⟨
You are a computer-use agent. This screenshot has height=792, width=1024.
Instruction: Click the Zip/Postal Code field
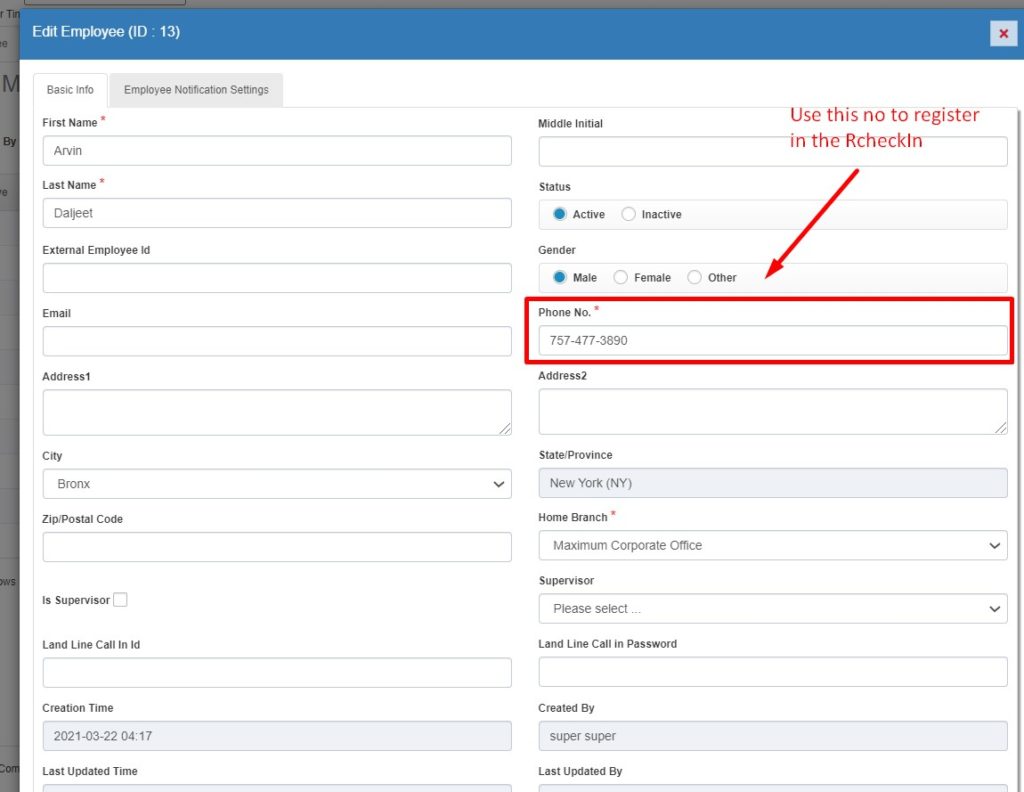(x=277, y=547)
⟩
⟨
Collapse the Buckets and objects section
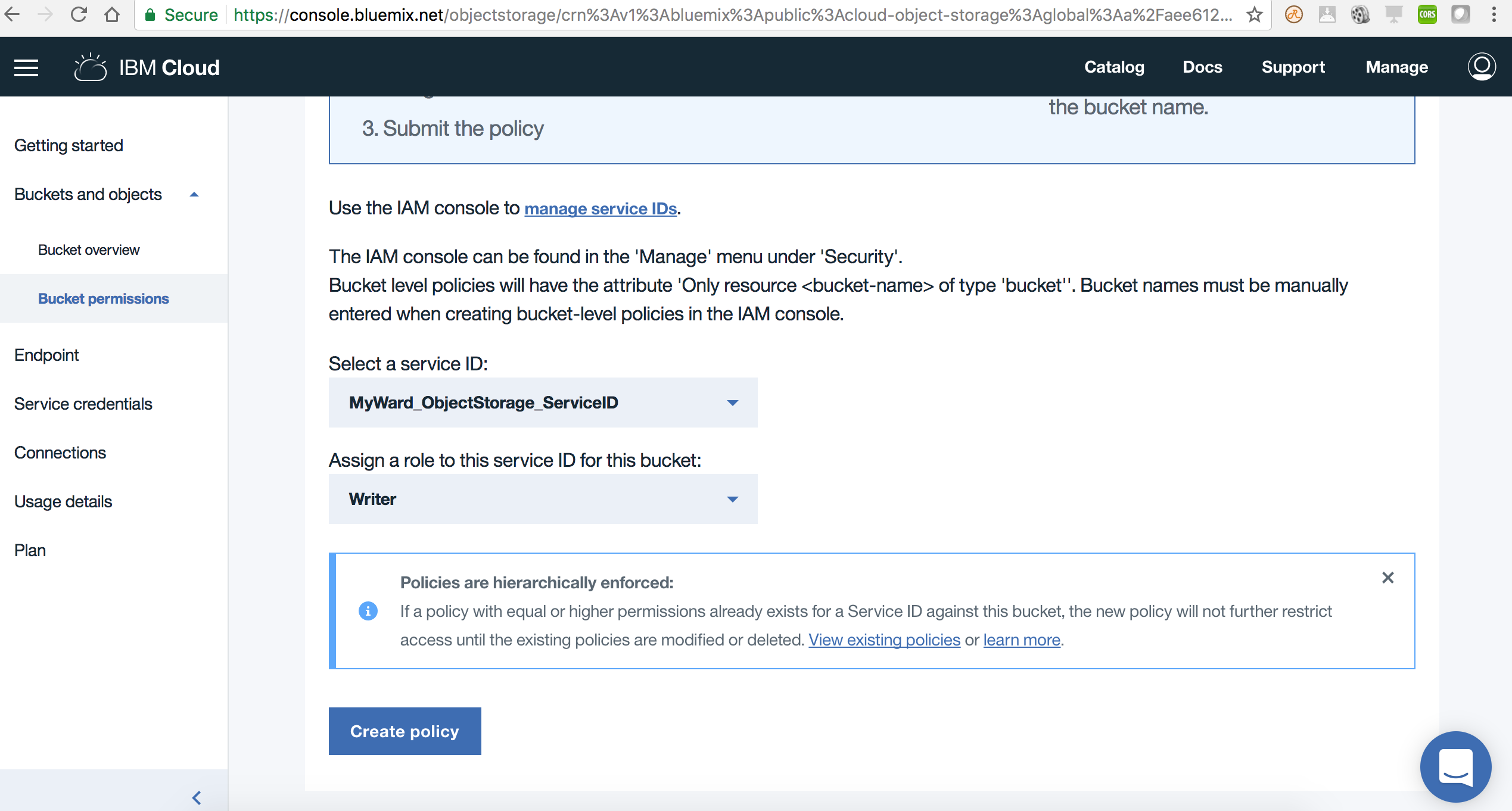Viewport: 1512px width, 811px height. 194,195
⟩
⟨
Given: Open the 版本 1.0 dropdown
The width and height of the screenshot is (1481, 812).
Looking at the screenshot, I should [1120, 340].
⟩
Convert everything in the listing from the line containing "Given: Open the 版本 1.0 dropdown" down to the line containing "Looking at the" into a numbered list, leaving out any blank lines.

__Output below__.
1. Given: Open the 版本 1.0 dropdown
2. The width and height of the screenshot is (1481, 812).
3. Looking at the screenshot, I should [1120, 340].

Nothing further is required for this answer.